▶ PROBLEMAS
• a. No artigo sobre o ajuste econômico, o país é descrito como um país de quê, na passagem sobre os direitos não adquiridos? Liste todas essas características.
• b. Por favor, formate como lista numerada o trecho dos registros que vai da linha que contém "Image resolution: width=627" até o fim dos registros, com as duas pontas incluídas. Omita as linhas em branco e deixe as imagens fora da resposta.

Afinal, quem pagará a conta do ajuste?
Paga quem não pode:
a conta das mudanças do novo governo recairá
sobre os mais pobres
José de Souza
Martins
Sociólogo
e Professor emérito da FFLCH-USP
Membro
da Academia Paulista de Letras
Não é preciso muito para intuir que os mais frágeis é
que terão de apertar
o cinto para bancar as mudanças propostas pelo governo,
após a
catástrofe da administração anterior
Quem
vai pagar a conta? Para quem vai sobrar
o débito da política econômica que levou o País ao fundo do buraco? Pelo
menos é o que dizem: o País está arruinado. O brutal desemprego diz que sim. A
inflação também. O desalento reflete
essa beira de abismo em que estamos vivendo. Vai ter Bolsa Família pra todo
mundo? Temos a obrigação do otimismo
é o que me sugeriu uma beata no outro dia, incomodada com minha postura de
estudioso.
Medidas
para atingir os pobres
Não
é necessária muita imaginação para perceber que as medidas econômicas contra o
caos que vão sendo anunciadas, como a reestruturação
das relações de trabalho e a da previdência
social, já revelam que a conta não
será paga por quem pode mais e sim por quem pode menos. Mesmo que o governo
jure de pés juntos que os direitos adquiridos serão respeitados, nada diz dos
direitos não adquiridos, que são muitos neste país da informalidade, da
improvisação, do provisório, do precário, da imprevidência. Mais uma vez os
mais frágeis terão que apertar o cinto e a consciência para o bem de todos e
felicidade geral da nação. A nação será
mal agradecida, como sempre foi. [Somos um país de
desiguais, muito desiguais!]
“Sua excelência, o povo”, a maior autoridade
presente nas entronizações da República, como lembrou em seu belo e oportuno
discurso de posse a ministra Cármen
Lúcia Antunes Rocha, do Supremo Tribunal Federal, sempre teme e treme quando um novo mandatário, como o presidente
recém-inaugurado, começa pelas fórmulas vencidas de inventar e nomear supostos
responsáveis pelas misérias do País.
O
povo, o bode expiatório de sempre
Nas
últimas décadas, o povo tem sido
apontado, e volta a sê-lo, como o bode expiatório de nossos problemas
econômicos. Somos convencidos pelos profetas da economia contabilística, a
do tira aqui e põe ali, que:
* os trabalhadores ganham mais do que merecem,
* os aposentados vivem mais do que têm direito.
Ninguém
diz:
1º)

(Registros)
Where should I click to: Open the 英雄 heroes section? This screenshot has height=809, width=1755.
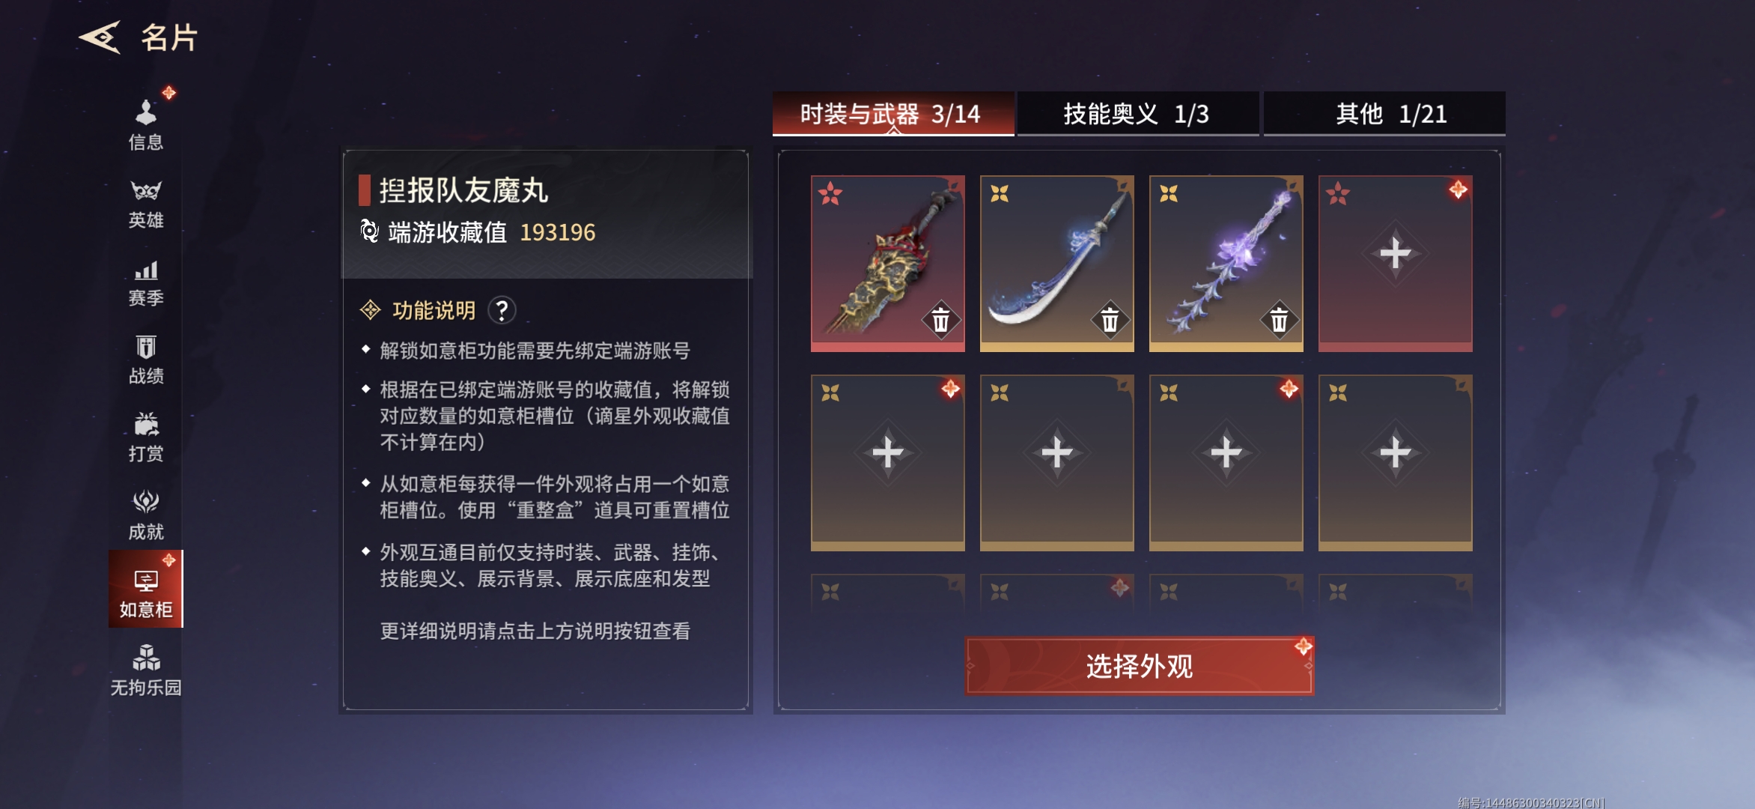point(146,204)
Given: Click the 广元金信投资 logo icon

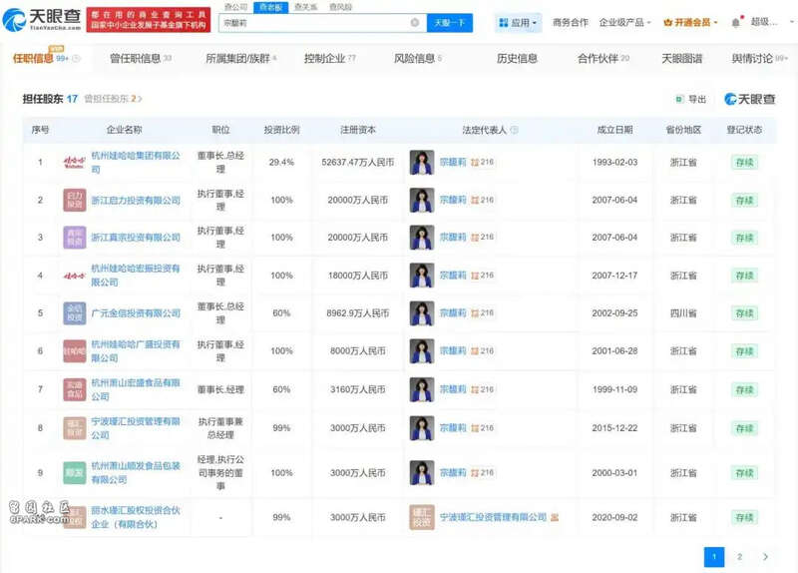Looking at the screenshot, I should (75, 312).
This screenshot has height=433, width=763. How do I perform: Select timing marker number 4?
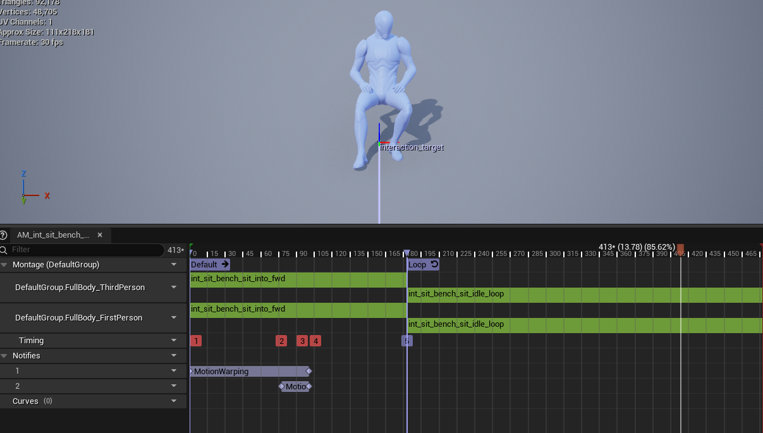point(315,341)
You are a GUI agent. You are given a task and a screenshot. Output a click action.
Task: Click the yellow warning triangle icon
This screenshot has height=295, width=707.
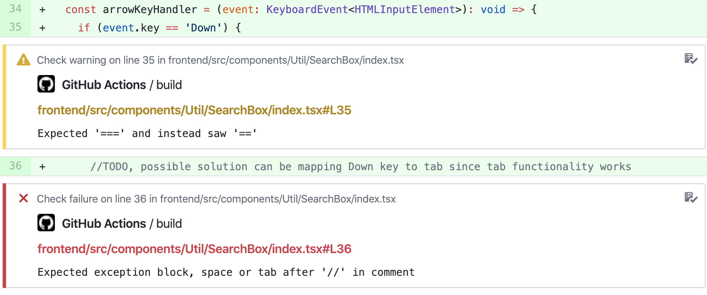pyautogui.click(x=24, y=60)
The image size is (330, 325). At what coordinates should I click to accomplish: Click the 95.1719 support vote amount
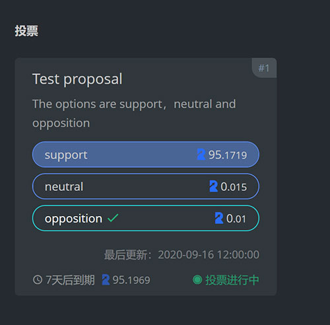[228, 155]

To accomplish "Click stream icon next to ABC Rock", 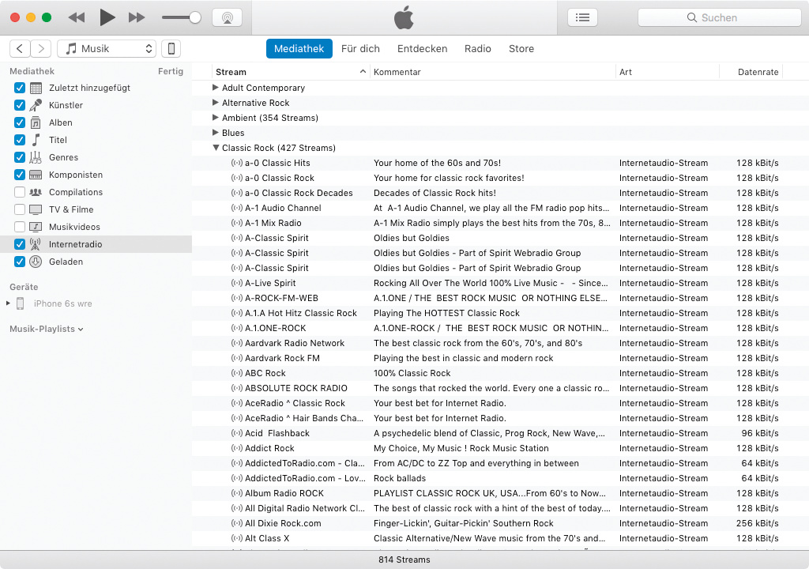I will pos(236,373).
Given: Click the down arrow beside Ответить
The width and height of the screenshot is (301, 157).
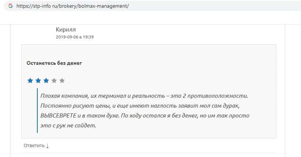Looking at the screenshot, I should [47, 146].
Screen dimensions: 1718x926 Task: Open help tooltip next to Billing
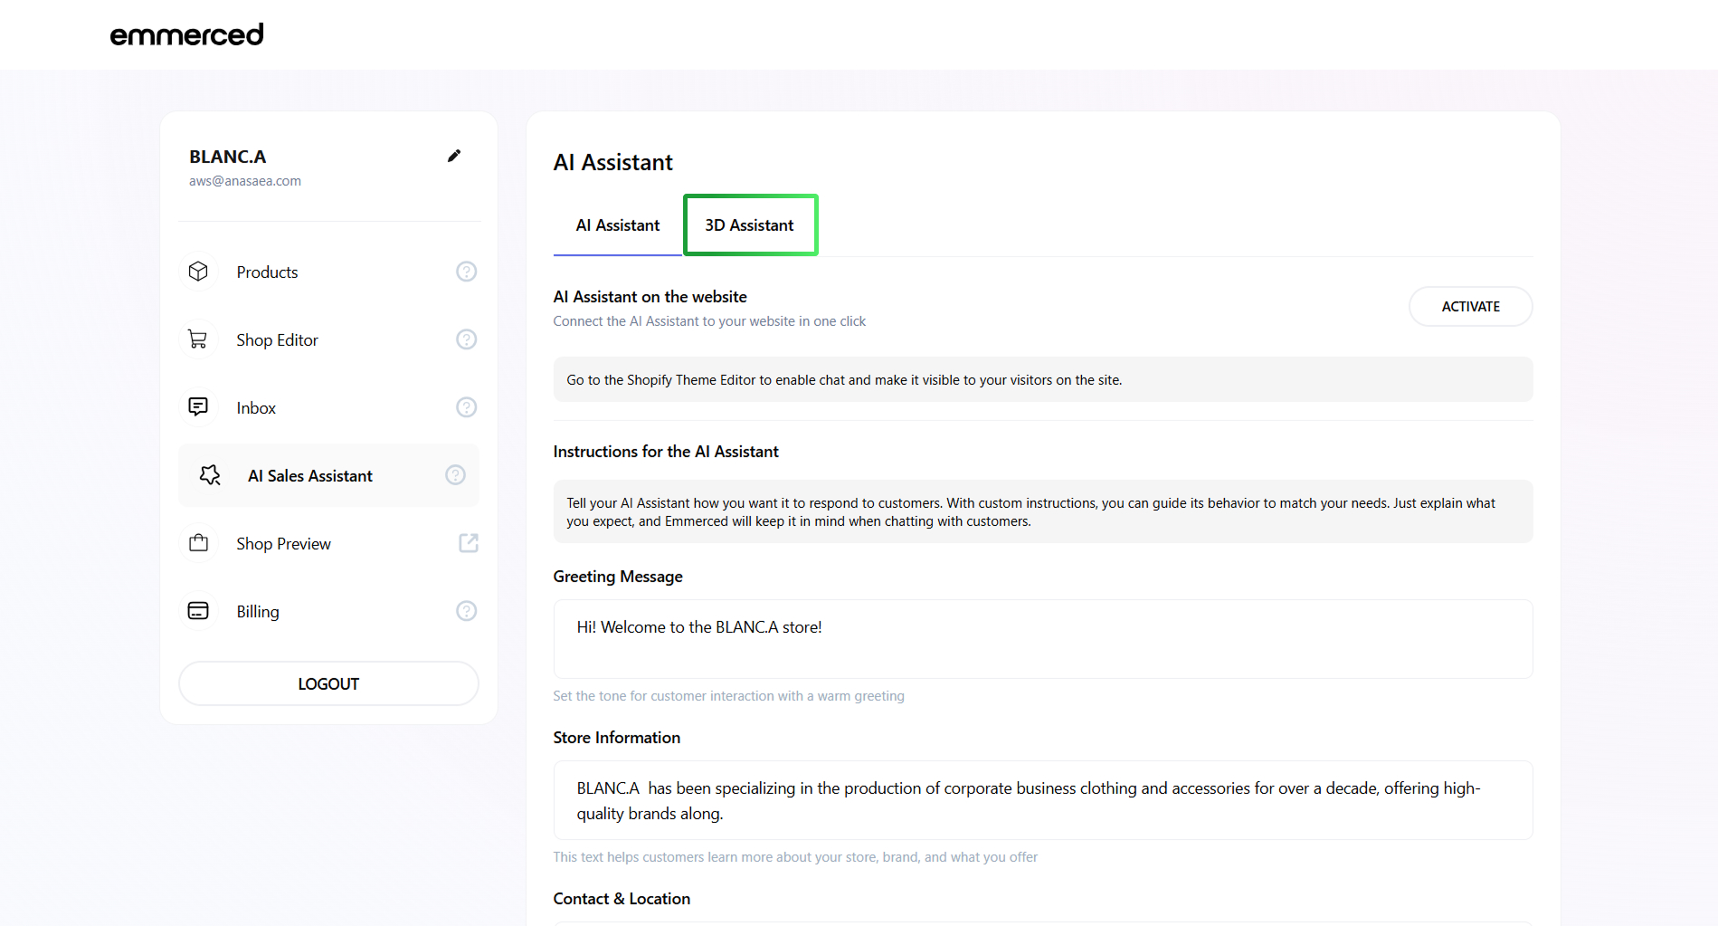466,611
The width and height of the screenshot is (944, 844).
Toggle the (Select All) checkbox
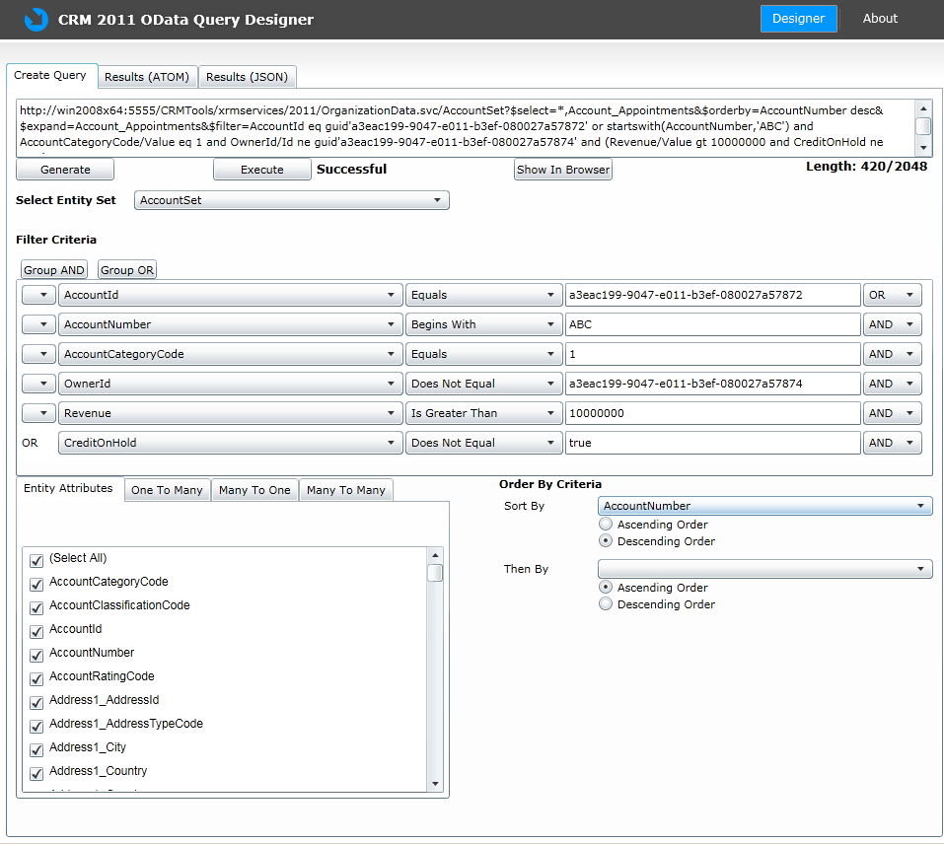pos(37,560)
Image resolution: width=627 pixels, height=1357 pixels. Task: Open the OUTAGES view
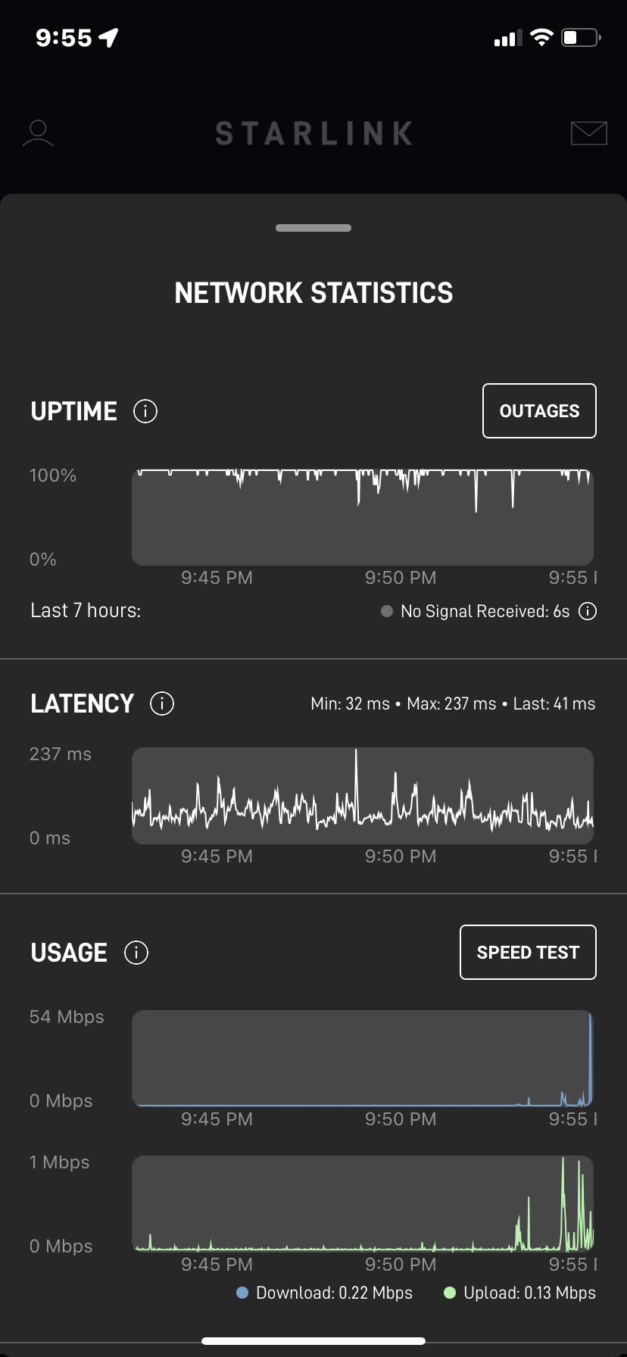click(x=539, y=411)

▶ TAREFAS RESOLVIDAS
• a.
- informalidade
- improvisação
- provisório
- precário
- imprevidência

• b.
1. Image resolution: width=627 pixels, height=1357 pixels. Task: Open the OUTAGES view
2. click(x=539, y=411)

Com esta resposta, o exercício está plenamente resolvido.